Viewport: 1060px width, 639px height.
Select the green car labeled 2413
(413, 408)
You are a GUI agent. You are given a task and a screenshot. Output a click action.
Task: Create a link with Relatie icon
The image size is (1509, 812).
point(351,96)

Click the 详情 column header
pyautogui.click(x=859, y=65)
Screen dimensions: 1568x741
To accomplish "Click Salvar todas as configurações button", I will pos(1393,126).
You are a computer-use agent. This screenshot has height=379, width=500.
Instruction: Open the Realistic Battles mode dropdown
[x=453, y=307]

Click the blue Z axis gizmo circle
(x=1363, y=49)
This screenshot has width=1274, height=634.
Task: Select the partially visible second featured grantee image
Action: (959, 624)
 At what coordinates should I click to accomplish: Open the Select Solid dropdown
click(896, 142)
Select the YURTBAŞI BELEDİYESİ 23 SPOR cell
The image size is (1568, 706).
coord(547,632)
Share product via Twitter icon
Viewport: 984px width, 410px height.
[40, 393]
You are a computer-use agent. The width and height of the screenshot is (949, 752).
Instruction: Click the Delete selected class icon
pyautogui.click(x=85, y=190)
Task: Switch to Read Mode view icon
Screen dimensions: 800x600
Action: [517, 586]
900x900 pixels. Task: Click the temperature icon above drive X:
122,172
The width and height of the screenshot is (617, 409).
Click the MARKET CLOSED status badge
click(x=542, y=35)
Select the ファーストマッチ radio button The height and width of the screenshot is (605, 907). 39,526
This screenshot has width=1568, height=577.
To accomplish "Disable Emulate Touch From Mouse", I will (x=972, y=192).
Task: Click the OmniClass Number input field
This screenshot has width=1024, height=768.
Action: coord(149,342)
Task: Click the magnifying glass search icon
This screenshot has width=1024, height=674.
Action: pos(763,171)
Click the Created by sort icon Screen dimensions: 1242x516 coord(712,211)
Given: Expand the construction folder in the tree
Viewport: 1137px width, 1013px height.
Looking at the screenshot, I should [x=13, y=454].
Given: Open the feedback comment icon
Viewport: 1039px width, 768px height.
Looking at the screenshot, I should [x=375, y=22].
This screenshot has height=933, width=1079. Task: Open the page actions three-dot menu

:::

# Work required:
Your task is to copy each line of the data above that holds "computer".

# Response area:
You are a computer-use agent. This screenshot has height=379, width=500.
You are a computer-use agent. The width and height of the screenshot is (949, 752).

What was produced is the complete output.